The State support can prove invaluable for another set of actors, namely transnational corporations. India has supported diasporic corporate entities. A typical example is that of Mittal Steel’s acquisition of Arcelor, a French-Belgian company, in 2006, in which the Indian PM, Dr. Manmohan Singh actually lobbied for Mittal Steel. Strangely enough, the entity was incorporated in Rotterdam, managed from London by Lakshmi Mittal (UK citizen), son Aditya (Indian citizen) and family (of different nationalities) and, therefore, was not an Indian company in the legal sense.
There have been news stories in the press about Indian support for foreign ventures of companies like GMR and Adani (Indian companies owned by Indian citizens). This is not the traditional arm’s length and legalistic relationship between an enterprise and the State. We must not, however, dismiss this as crony capitalism. The State increasingly sees these entities as producers of value in India through jobs, technology, shareholder value and necessary for the power and prestige of the country. While we may still argue over the moral limits of such support, we cannot deny that such support exists and adds another layer to the relationship between India and the diaspora.
Last but not least, the overseas Indian shares the image of the country. Sometimes, the projection of this national image is negative, and a stereotype thus created can harm the individual in numerous ways. For instance, one of the immediate aftermaths of the Nirbhaya incident was that an Indian male student was denied entry into a German PhD course because the instructor feared for the safety of the female students. Such is the power of negative perception.
On other occasions, the image is positive and actually creates value for the overseas Indian, be it in trade, travel, creation of personal friendships or professional pursuits. A Pew Attitudes Survey in 2008 surveyed the attitudes that Asian nations have towards each other. It shows that a majority of large Asian nations (Pakistan, Indonesia, Malaysia, Bangladesh, Thailand, Vietnam, Japan and China) have an extremely positive attitude towards India.

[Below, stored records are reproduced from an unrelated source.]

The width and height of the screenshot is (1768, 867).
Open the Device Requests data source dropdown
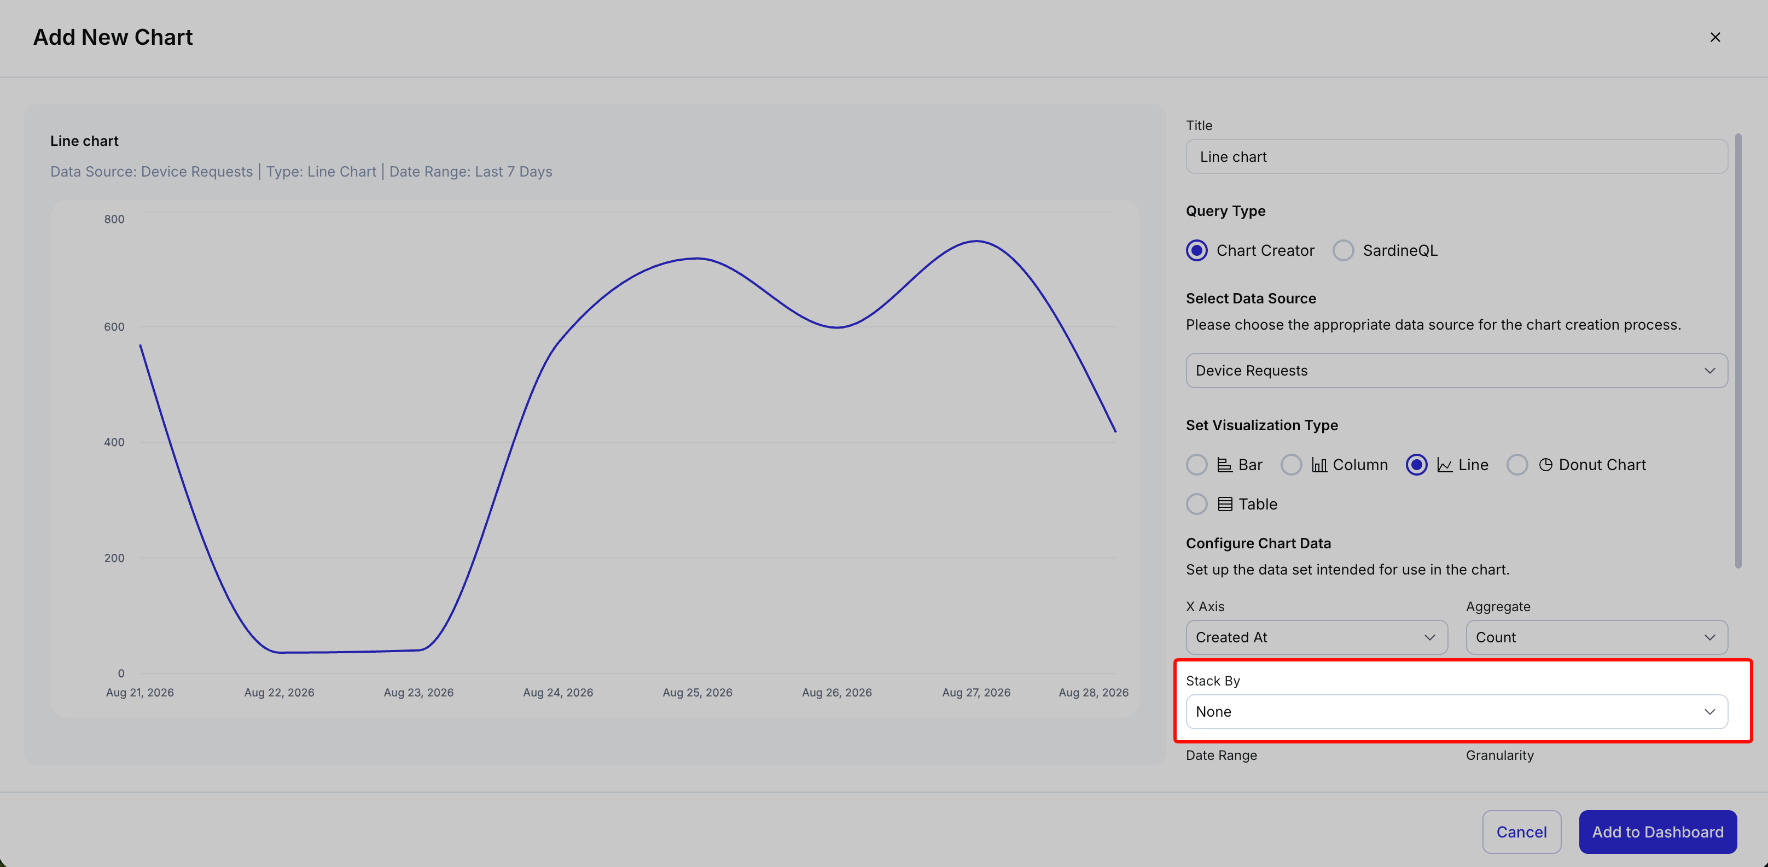pos(1456,371)
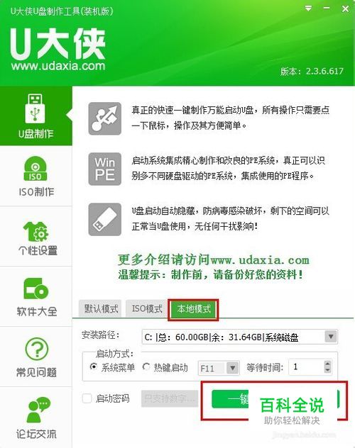Open the ISO制作 disc icon
This screenshot has height=448, width=355.
(36, 168)
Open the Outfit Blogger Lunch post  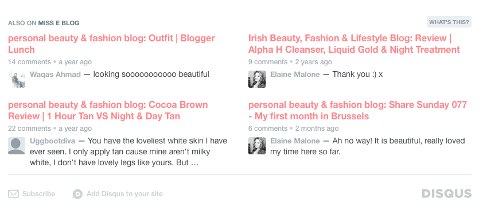(x=111, y=44)
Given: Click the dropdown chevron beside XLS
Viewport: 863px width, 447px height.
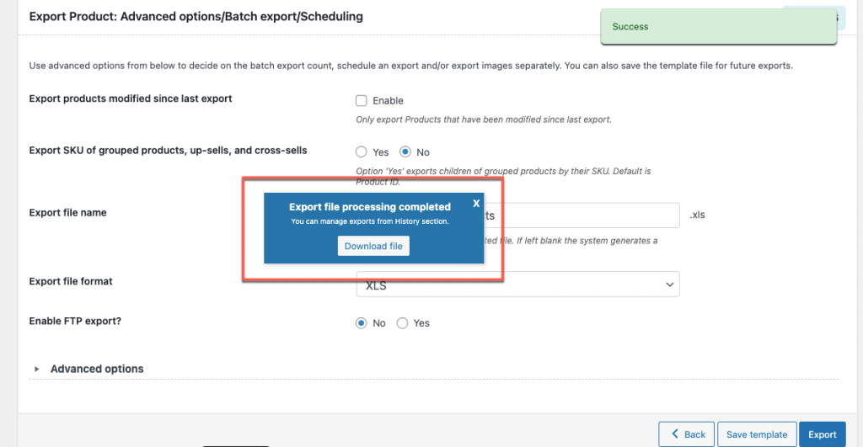Looking at the screenshot, I should [x=669, y=285].
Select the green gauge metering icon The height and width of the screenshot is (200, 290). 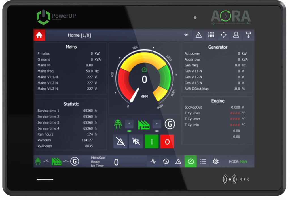point(190,161)
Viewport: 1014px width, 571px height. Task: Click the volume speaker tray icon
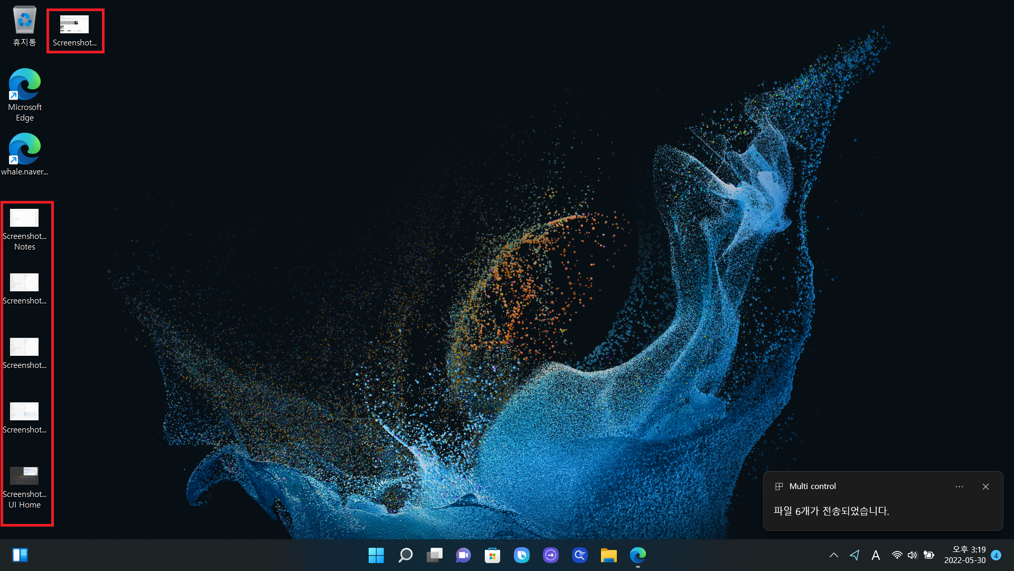click(x=912, y=555)
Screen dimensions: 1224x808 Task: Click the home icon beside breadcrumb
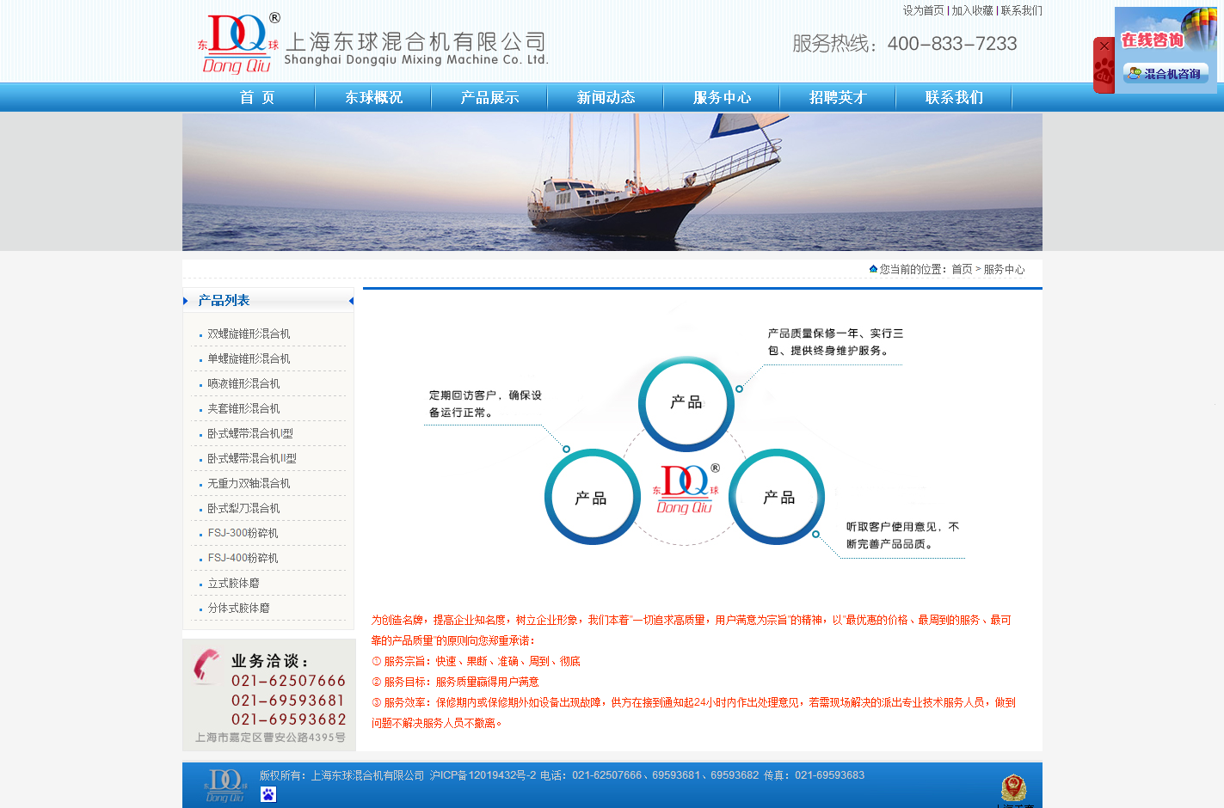coord(873,269)
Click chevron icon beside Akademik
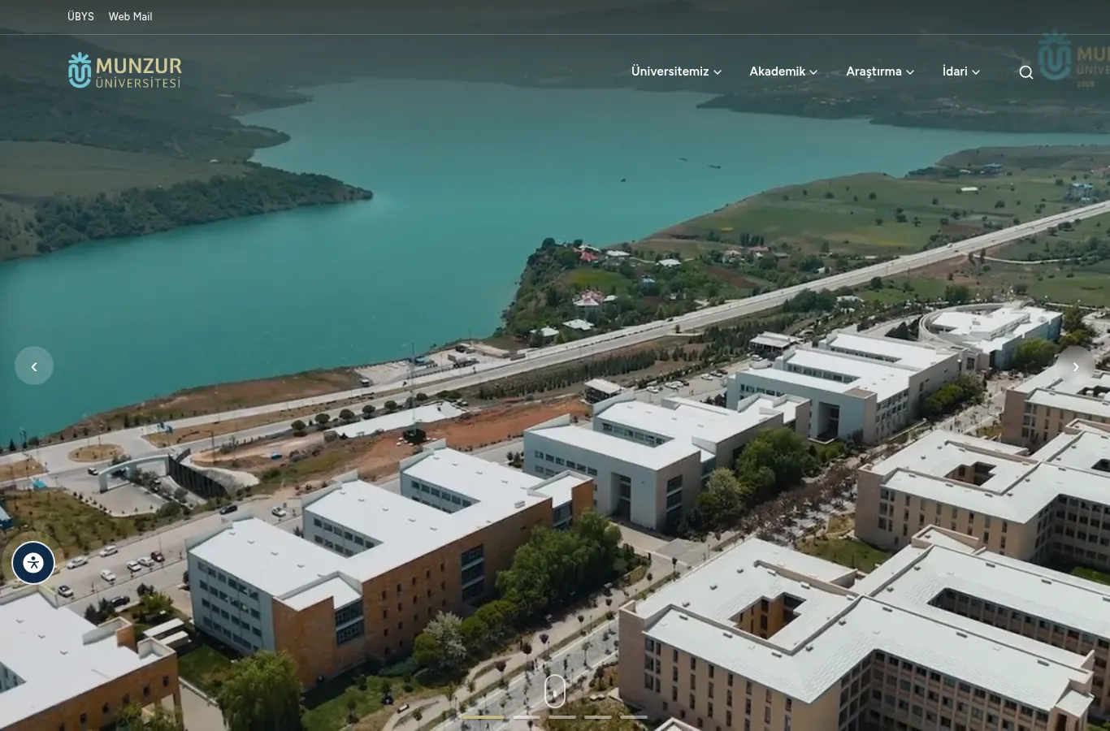 813,72
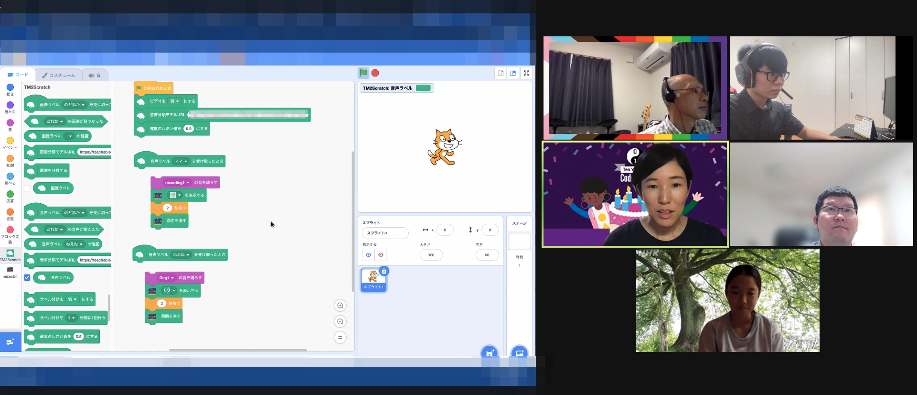Delete sprite with trash icon

(384, 271)
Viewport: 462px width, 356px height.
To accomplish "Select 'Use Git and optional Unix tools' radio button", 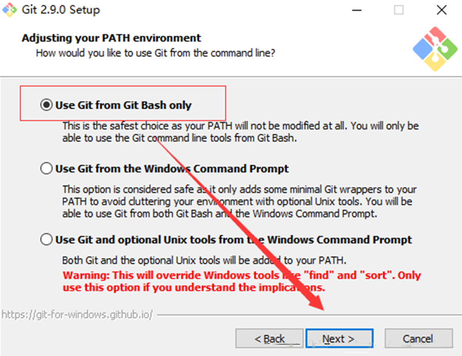I will (x=47, y=239).
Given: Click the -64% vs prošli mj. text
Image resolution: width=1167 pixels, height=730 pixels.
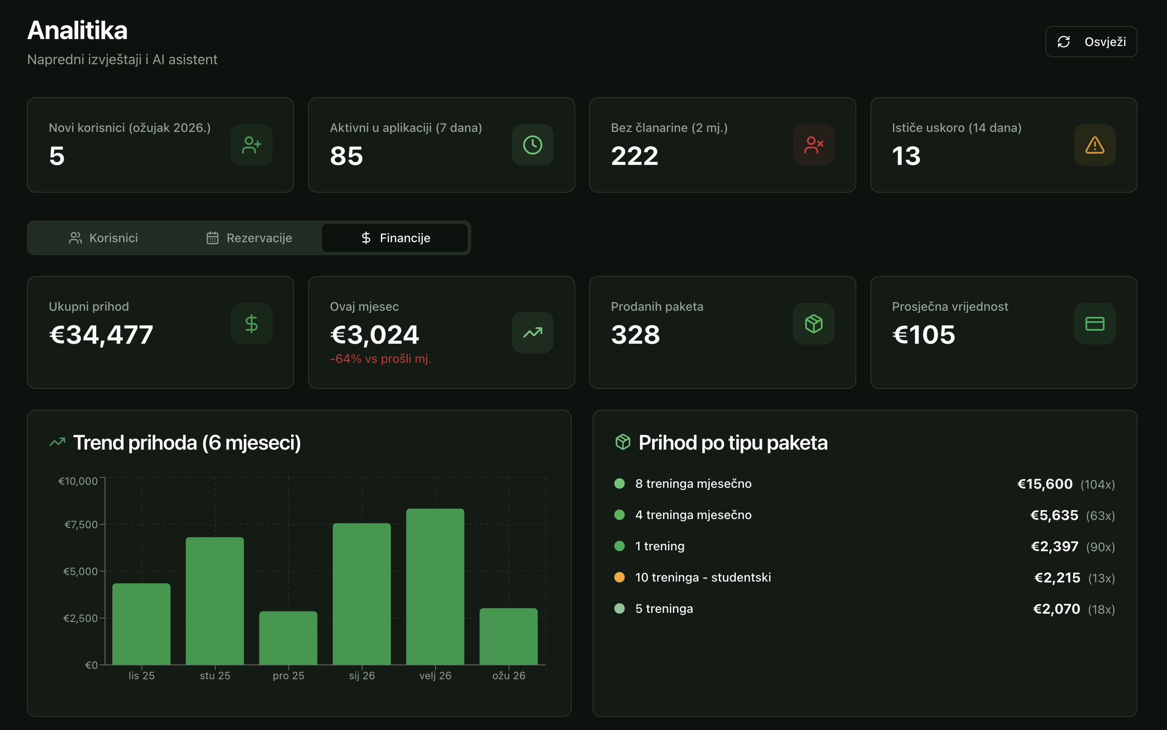Looking at the screenshot, I should [x=380, y=359].
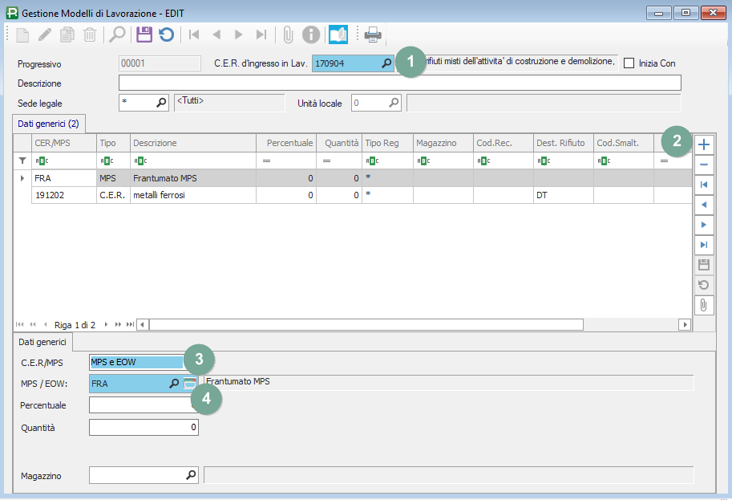732x500 pixels.
Task: Add a grid row with plus button
Action: [x=704, y=144]
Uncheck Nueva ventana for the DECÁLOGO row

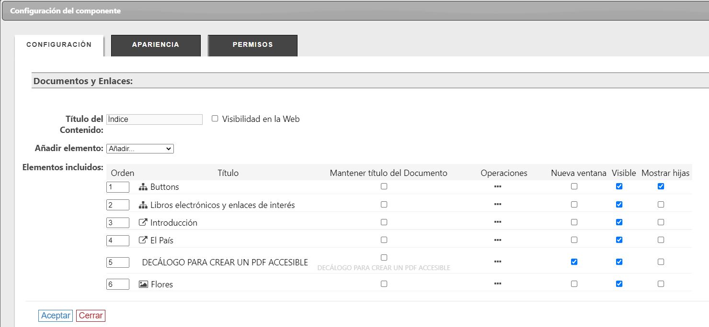574,262
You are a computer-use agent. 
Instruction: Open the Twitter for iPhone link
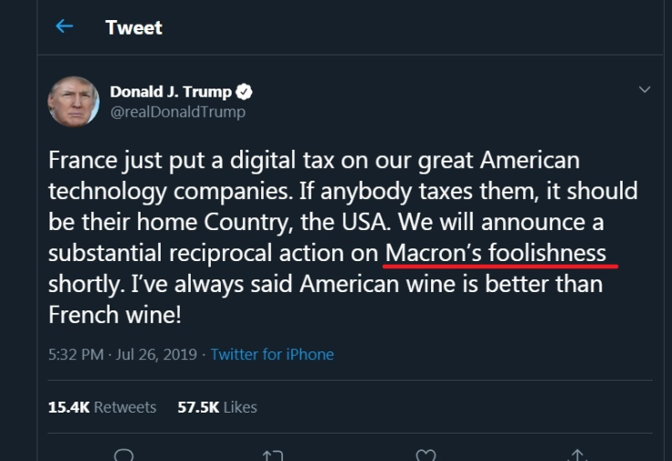[272, 354]
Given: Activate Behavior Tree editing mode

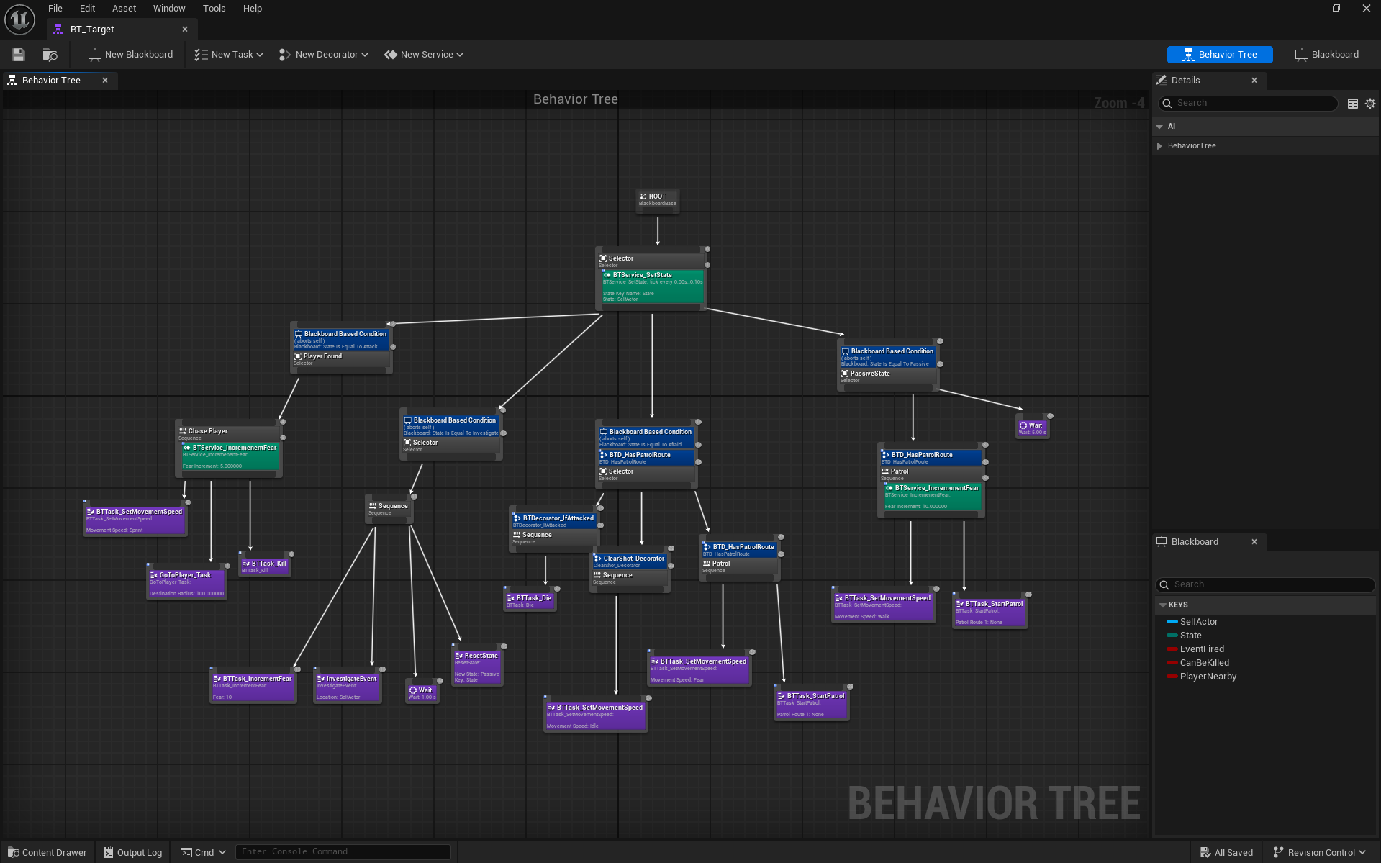Looking at the screenshot, I should click(1219, 54).
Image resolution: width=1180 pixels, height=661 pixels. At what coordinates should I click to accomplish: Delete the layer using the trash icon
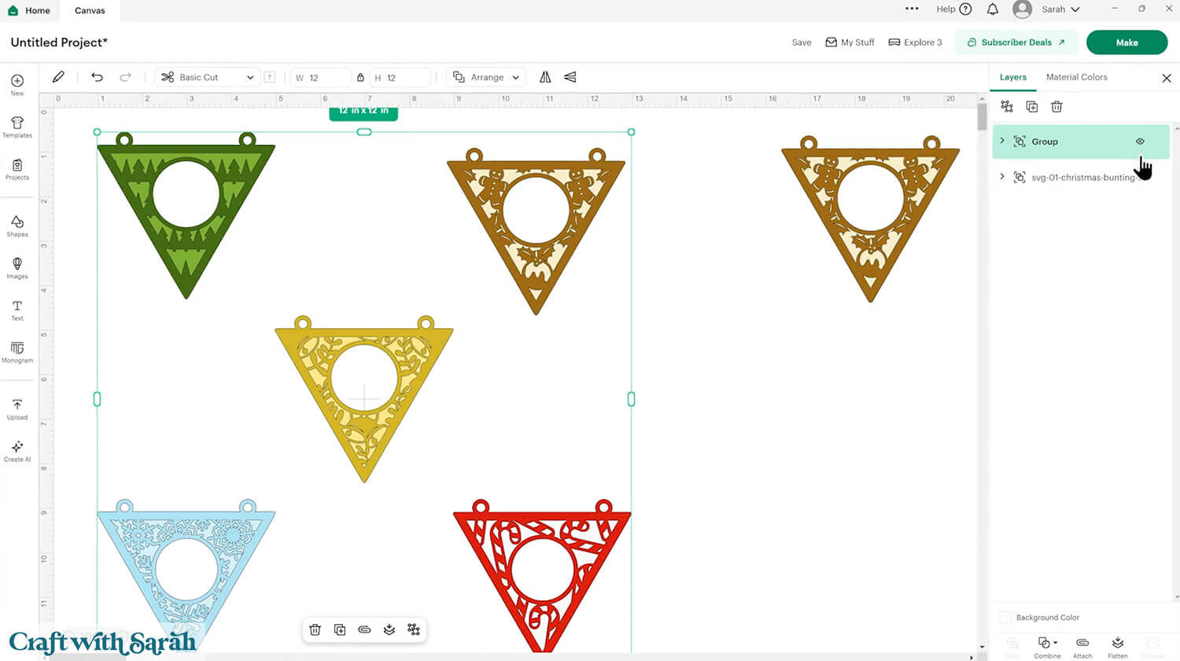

A BBC survey conducted in 33 countries across the globe in 2006 showed that many more countries (22) give it a net positive rating than a negative rating (6). India is thus seen as a rising power, an old civilization, and, notwithstanding its many negatives, committed to human development and welfare. Such a view of India can only benefit the overseas Indian.
To sum it all up, being an overseas Indian has its benefits and that is increasing with the passage of time. Now, an Indian abroad is a lot more powerful, respected and better-connected. He or she has more reasons to rejoice than ever before.